The weapon of choice for the Sandy Hook killer was the Bushmaster XM-15. In February this year, Remington Arms agreed to pay $73 million to families of Sandy Hook victims, becoming the first gun manufacturer held responsible for a mass shooting in this country. Previously, however, the Nevada Supreme Court said gun manufacturers had no such liability for nearly 500 dead and injured victims of the 2017 Las Vegas shooting.
AK-15-type assault rifles were used in Las Vegas, and to kill 28 and injure 64 people in combined shootings at Robb Elementary School in May and the Highland Park parade this month.
In June, Congress passed America’s first substantive gun safety law since the 1994 assault weapons ban of 1994. (That law expired in 2004, followed by a quick and steep rise in mass shooting incidents.)
Of course, the 2022 law isn’t real gun reform with its expanded background checks, incentives for “red flag” laws and limits for people convicted of domestic abuse. Real gun reform would ban, confiscate, destroy and apply major penalties for possession of military-style assault weapons.
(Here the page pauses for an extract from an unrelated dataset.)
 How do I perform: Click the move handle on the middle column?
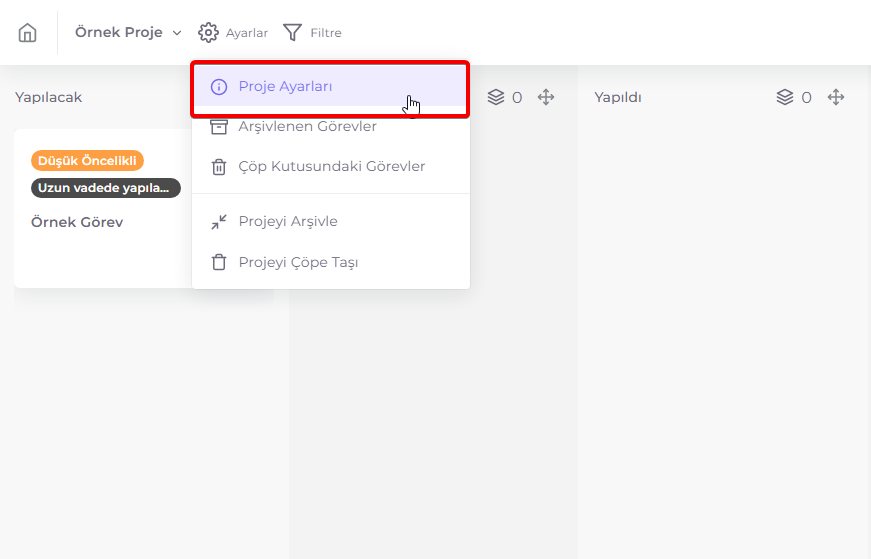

Consider another aging quote from Rosanne Cash in 2018, written after 13 were killed and 16 injured in the Thousand Oaks shooting: “These secret pockets of the deepest suffering imaginable are scattered throughout the country, and you can go your whole life without knowing they exist. When a child is killed by random gun violence, it shatters so many lives, from the parent to the family to the extended family to the school to the city. The suffering is multigenerational.”
But maybe I have it all wrong. Maybe the Second Amendment qualification of a “well regulated Militia” is just a red herring to distract us from supporting an unimpeachable individual right to “bear Arms” of any kind. Maybe the dead children, dead adults, and grieving families and friends are just necessary collateral damage for an unimpeachable Second Amendment.
A more recent quote describes them as people “who are little more than fodder and will be forgotten within a few days’ time.”